§ **Do this**:
Copy the records below word for word, keeping every line intact and in its original order.

§ **Rows**:
┄┄┄┄┄┄┄┄┄┄
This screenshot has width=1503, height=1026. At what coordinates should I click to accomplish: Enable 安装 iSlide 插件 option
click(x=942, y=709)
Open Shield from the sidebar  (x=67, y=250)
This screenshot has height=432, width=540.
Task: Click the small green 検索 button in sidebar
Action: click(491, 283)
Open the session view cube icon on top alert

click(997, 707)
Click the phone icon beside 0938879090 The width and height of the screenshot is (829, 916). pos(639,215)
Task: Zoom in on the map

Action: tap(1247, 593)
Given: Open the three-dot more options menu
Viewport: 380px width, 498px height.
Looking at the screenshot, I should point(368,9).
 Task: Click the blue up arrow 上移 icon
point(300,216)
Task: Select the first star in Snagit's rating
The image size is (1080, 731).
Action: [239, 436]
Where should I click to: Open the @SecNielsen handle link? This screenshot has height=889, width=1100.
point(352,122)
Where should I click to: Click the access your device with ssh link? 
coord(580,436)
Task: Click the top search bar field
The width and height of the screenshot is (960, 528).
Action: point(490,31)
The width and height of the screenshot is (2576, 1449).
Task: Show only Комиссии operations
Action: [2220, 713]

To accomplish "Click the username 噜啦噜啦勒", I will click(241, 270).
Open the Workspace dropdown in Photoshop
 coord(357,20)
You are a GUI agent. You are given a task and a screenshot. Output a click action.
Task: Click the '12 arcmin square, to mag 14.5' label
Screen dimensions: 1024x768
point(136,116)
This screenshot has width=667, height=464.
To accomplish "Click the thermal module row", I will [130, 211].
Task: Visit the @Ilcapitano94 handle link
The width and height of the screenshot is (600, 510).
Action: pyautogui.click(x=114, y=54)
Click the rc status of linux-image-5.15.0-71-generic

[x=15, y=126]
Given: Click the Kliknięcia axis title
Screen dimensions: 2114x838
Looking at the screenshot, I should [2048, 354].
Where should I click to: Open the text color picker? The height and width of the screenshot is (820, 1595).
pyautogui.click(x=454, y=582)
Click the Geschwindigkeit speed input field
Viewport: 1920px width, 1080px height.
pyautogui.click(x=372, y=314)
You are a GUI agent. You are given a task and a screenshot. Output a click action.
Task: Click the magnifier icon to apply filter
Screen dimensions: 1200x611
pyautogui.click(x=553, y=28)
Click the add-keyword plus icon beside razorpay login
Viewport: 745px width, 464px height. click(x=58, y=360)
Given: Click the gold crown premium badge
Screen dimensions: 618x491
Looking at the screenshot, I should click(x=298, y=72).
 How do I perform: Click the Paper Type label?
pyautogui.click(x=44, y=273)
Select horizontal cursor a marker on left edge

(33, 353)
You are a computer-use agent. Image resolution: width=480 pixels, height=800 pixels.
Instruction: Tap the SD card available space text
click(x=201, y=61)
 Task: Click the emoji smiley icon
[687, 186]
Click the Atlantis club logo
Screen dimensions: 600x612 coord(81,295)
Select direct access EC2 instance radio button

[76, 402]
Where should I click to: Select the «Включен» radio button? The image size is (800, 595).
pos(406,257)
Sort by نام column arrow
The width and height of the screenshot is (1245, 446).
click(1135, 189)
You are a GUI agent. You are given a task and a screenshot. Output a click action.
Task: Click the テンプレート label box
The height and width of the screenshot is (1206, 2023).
┄┄┄┄┄┄┄┄┄┄
§ **Task result**:
This screenshot has width=1503, height=1026. At what coordinates should I click to accomplish: Enable 安装 iSlide 插件 option
click(x=942, y=709)
Open Shield from the sidebar  (x=67, y=250)
This screenshot has height=432, width=540.
Task: Click the small green 検索 button in sidebar
Action: click(491, 283)
Open the session view cube icon on top alert

click(997, 707)
Click the phone icon beside 0938879090 The width and height of the screenshot is (829, 916). pos(639,215)
Task: Zoom in on the map

Action: tap(1247, 593)
Given: Open the three-dot more options menu
Viewport: 380px width, 498px height.
Looking at the screenshot, I should point(368,9).
 Task: Click the blue up arrow 上移 icon
point(300,216)
Task: Select the first star in Snagit's rating
The image size is (1080, 731).
Action: [239, 436]
Where should I click to: Open the @SecNielsen handle link? This screenshot has height=889, width=1100.
point(352,122)
Where should I click to: Click the access your device with ssh link? 
coord(580,436)
Task: Click the top search bar field
The width and height of the screenshot is (960, 528).
Action: point(490,31)
The width and height of the screenshot is (2576, 1449).
Task: Show only Комиссии operations
Action: [2220, 713]

To accomplish "Click the username 噜啦噜啦勒", I will click(241, 270).
Open the Workspace dropdown in Photoshop
 coord(357,20)
You are a GUI agent. You are given a task and a screenshot. Output a click action.
Task: Click the '12 arcmin square, to mag 14.5' label
Screen dimensions: 1024x768
point(136,116)
This screenshot has width=667, height=464.
To accomplish "Click the thermal module row", I will [130, 211].
Task: Visit the @Ilcapitano94 handle link
The width and height of the screenshot is (600, 510).
Action: pyautogui.click(x=114, y=54)
Click the rc status of linux-image-5.15.0-71-generic

[x=15, y=126]
Given: Click the Kliknięcia axis title
Screen dimensions: 2114x838
Looking at the screenshot, I should [2048, 354].
Where should I click to: Open the text color picker? The height and width of the screenshot is (820, 1595).
pyautogui.click(x=454, y=582)
Click the Geschwindigkeit speed input field
Viewport: 1920px width, 1080px height.
pyautogui.click(x=372, y=314)
You are a GUI agent. You are given a task and a screenshot. Output a click action.
Task: Click the magnifier icon to apply filter
Screen dimensions: 1200x611
pyautogui.click(x=553, y=28)
Click the add-keyword plus icon beside razorpay login
Viewport: 745px width, 464px height. click(x=58, y=360)
Given: Click the gold crown premium badge
Screen dimensions: 618x491
Looking at the screenshot, I should click(x=298, y=72).
 How do I perform: Click the Paper Type label?
pyautogui.click(x=44, y=273)
Select horizontal cursor a marker on left edge

(33, 353)
You are a computer-use agent. Image resolution: width=480 pixels, height=800 pixels.
Instruction: Tap the SD card available space text
click(x=201, y=61)
 Task: Click the emoji smiley icon
[687, 186]
Click the Atlantis club logo
Screen dimensions: 600x612 coord(81,295)
Select direct access EC2 instance radio button

[76, 402]
Where should I click to: Select the «Включен» radio button? The image size is (800, 595).
pos(406,257)
Sort by نام column arrow
The width and height of the screenshot is (1245, 446).
click(1135, 189)
You are a GUI agent. You are given a task and a screenshot. Output a click action.
Task: Click the テンプレート label box
The height and width of the screenshot is (1206, 2023).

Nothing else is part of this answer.